La relación médico paciente en un mundo cambiante

Francesc Borrell i Carrió

RESUMEN

La relación asistencial tiene dos componentes siempre presentes, el humano y el técnico. Estos componentes se entrelazan con mayor o menor importancia, pero cualquier análisis que ignore uno de los polos deberá considerarse reduccionista.

En el aspecto humano, médico y paciente tratan de comunicarse y trenzar una relación de ayuda. Un médico en etapa de aprendizaje deberá calibrar su cordialidad y empatía, y labrarse unos hábitos de asertividad que en efecto estén respaldados por una manera segura de trabajar. El médico con años de ejercicio profesional deberá cuidar la paciencia, sin la cual no existe empatía, y de manera más general revisar periódicamente el afrontamiento que realiza del sufrimiento humano. Estos aspectos cobran inusitada importancia cuando trabaja en entornos de mucha presión asistencial. En dichos entornos un observador ingenuo dictaminaría un uso paternalista de la relación, cuando en realidad existe una actitud profundamente centrada en el paciente. Un peligro de la falta de tiempo en la consulta es coger hábitos de trabajo que perjudiquen una integración biopsicosocial del paciente, y deslicen al profesional hacia el burn out. Una buena gestión del tiempo supone también una buena gestión del esfuerzo, y ambos aspectos se relacionan con la competencia emocional. Distinguimos el modo emocional natural, básico y avanzado. El médico que tiene un modo emocional avanzado estará -entre otras cosas- atento a reconducir respuestas inapropiadas derivadas de su carácter, cultivará su paciencia como expresión superior del esfuerzo, y se mostrará proactivo con los pacientes a los que cae (o le caen) mal, tratando de mantenerse “en flujo emocional positivo”.
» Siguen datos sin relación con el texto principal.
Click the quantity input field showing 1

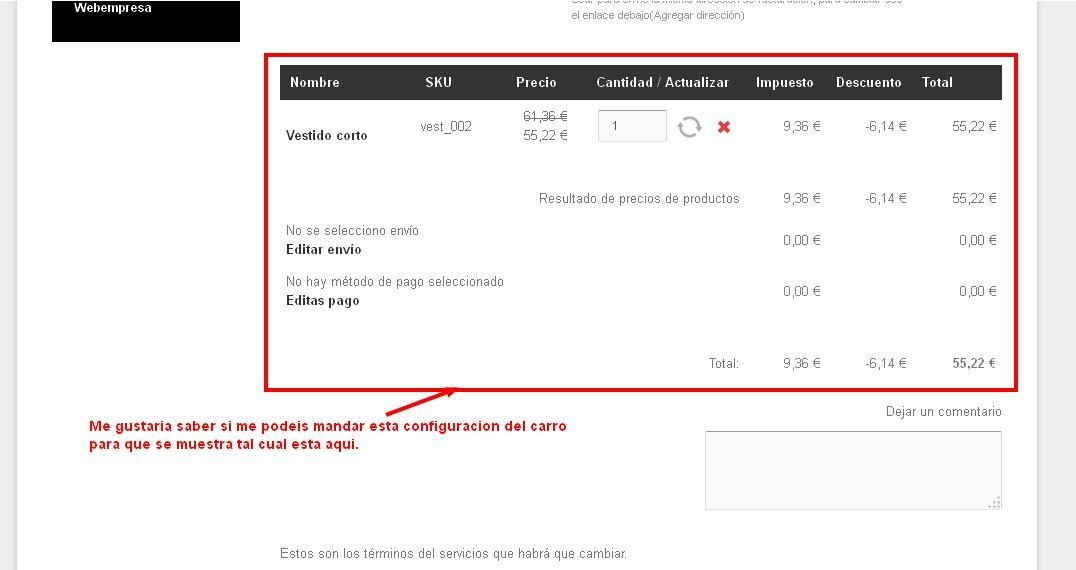coord(632,126)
El paciente, por su lado, trata de ocupar un lugar en la atención y preocupación del médico, y le gustaría saber “quién es quién” en el equipo o los profesionales que le tratan. También desea que le “acierten” en el diagnóstico y tratamiento, y que se le informe y le proporcionen seguridades.

En el aspecto técnico describimos el modelo emotivo-racional de acto clínico. Este modelo prioriza la tensión psicológica que experimenta el médico en la fase de establecer el diagnóstico. Evitar esta tensión psicológica puede conducir al médico a aceptar de manera apresurada diagnósticos erróneos (“primeras hipótesis”). Influyen en ello los factores restrictivos de sus capacidades emocionales y cognitivas. Estos factores restrictivos -de tipo interno y externo- reducen su tolerancia a la incertidumbre y precipitan conductas destinadas a cerrar la entrevista.
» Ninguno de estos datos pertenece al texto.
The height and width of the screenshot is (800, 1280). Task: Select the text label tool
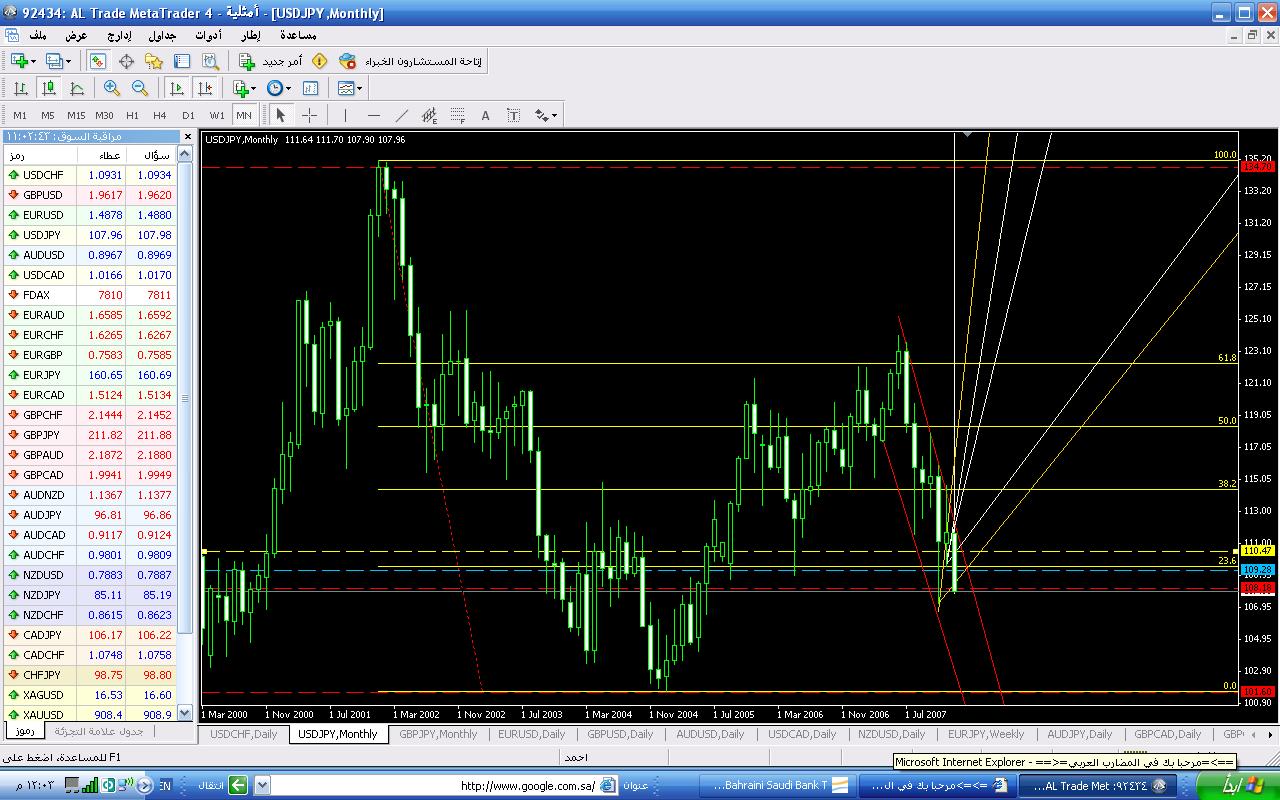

Finalmente, analizamos el papel del equipo en la creación de valores grupales que influyen decisivamente sobre la relación asistencial. Los consensos grupales establecen definiciones de lo que debe considerarse un “buen paciente”. Puede que un Servicio de Medicina Interna lo defina como “paciente interesante” y un Servicio Quirúrgico como “buen sufridor”. Lo cierto es que el médico residente tendrá que demostrar que asimila y acepta los valores y las conductas de este grupo, la definición de “buen paciente”, y la manera de comportarse “asertiva”, si quiere ser tomado en cuenta, todo lo cual supone una primera imprimación que no siempre resulta positiva para su desarrollo futuro.

Estos consensos de equipo a su vez se ven influidos por las políticas institucionales. Nuestras instituciones son sistemas simbólicos que operan en cascada, de arriba hacia abajo, y pocas veces en sentido ascendente. Este mismo efecto en cascada lleva al profesional asistencial a tratar al paciente de forma parecida a como la empresa le trata a él, una afirmación que de todas maneras procederemos a matizar.

La relación asistencial no se efectúa meramente sobre el plano del pensamiento científico, sino que se ve cruzado constantemente por ansiedades, preguntas y profecías que arrancan del pensamiento mágico. La respuesta a tales inquietudes sólo puede efectuarse igualmente en el terreno de las suposiciones, hipótesis y fantasías nacidas del pensamiento mágico. Eso es lo que ocurre tanto a nivel de nuestros pacientes, como en el diálogo entre Medicina y Sociedad. De aquí nace una responsabilidad ética, a saber, recordar a la sociedad, y a nuestros pacientes, los límites de la ciencia y de nuestra condición humana.